Griffin struggled on and off the court in two seasons with the Rockets before being released in 2003. He was logging his first significant minutes of the season after a three-game suspension and responded with 11 points and seven rebounds.
Griffin's second 3-pointer with less than five minutes left snapped an 83-83 tie and gave Minnesota the lead for good.
"He doesn't say much but he is a (heck) of a player," Garnett said. "He is making the most of his opportunities and I just told him to stay aggressive."
"Eddie played extremely well," Timberwolves coach Flip Saunders said. "He made some big shots and had some big blocks. He did a great job fronting Yao when (Michael Olowokandi) was in foul trouble."
Griffin said the Houston fans' boos didn't bother him.
"I did expect it," he said. "It just made me play harder. It didn't bother me. I knew as soon as they announced my name, I'd be booed. It's nice to show (Rockets fans) I can play."
McGrady, who had scored 53 points over the first two games of the Rockets' winning streak, left Tuesday's win over the Memphis Grizzlies with strains in his right hip and groin and was in street clothes vs. Minnesota.
Yao picked up the slack with 25 points, including 12 in the fourth quarter. Maurice Taylor added 19 for Houston, which was outrebounded, 41-33.
"We knew without Tracy McGrady, (Yao) would get twice as many touches," Saunders said. "He played well."
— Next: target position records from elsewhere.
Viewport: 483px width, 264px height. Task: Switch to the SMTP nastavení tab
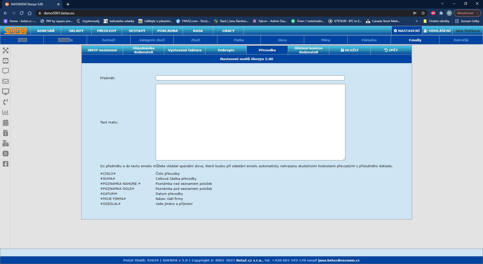pos(102,50)
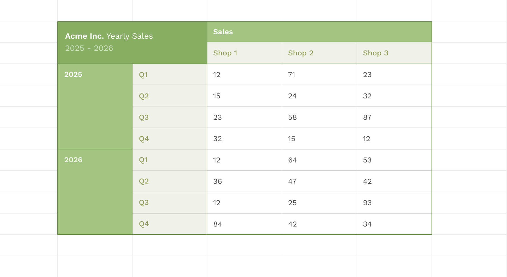
Task: Select the Shop 3 column header
Action: [394, 53]
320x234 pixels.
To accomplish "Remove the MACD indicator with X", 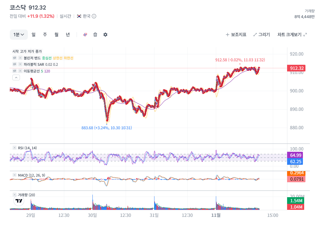I will [14, 175].
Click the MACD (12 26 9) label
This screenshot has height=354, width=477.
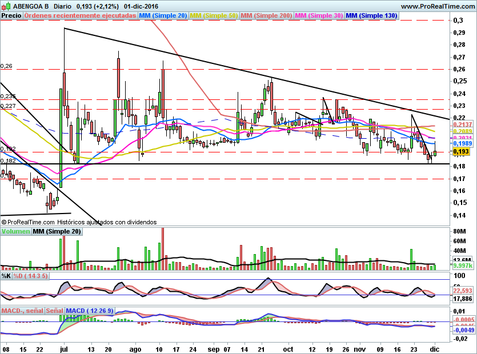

The Rockets cut the Timberwolves' double-digit lead to one on five occasions before taking a 72-71 edge with 10:39 left on a layup by Ryan Bowen. The teams exchanged leads three more times before Griffin's big shot set the tone down the stretch.
Monday, November 01, 2004
MINNEAPOLIS, Oct. 29 (Ticker) -- Kevin Garnett scored 22 points and Eddie Griffin chipped in 15 off the bench as the Minnesota Timberwolves posted a 102-95 victory over the Detroit Pistons in the preseason finale for both teams.
Picked by many to win the Western Conference and meet the defending champion Pistons in the NBA Finals, the Timberwolves overcame a 13-point deficit after one quarter.
Garnett did his best to keep it close, scoring 14 in the first quarter, including Minnesota's first six. Anthony Carter had three steals and a pair of baskets during a second-quarter run and Troy Hudson had all nine of his points in the third as the Timberwolves took control of the game.
Minnesota outscored Detroit 58-37 in the second half.
The Pistons went on an 11-1 run in the fourth to trim the deficit to five, but Michael Olowokandi converted a three-point play for a 93-85 lead with 4:01 left.
Griffin, who was signed by the Timberwolves on Oct. 5 after plenty of off-the-court problems, added a pair of blocks in his best game of the preseason.
Minnesota beat Detroit twice in the preseason en route to a 4-4 record. It opens the regular season at home on Wednesday against the New York Knicks.
Richard Hamilton scored 21 points for the Pistons before picking up his second technical foul with 3:12 remaining. Ben Wallace contributed 11 points and 11 rebounds.
Detroit wrapped up the preseason with a 3-5 mark and will begin its defense of its crown by hosting the Houston Rockets on Tuesday.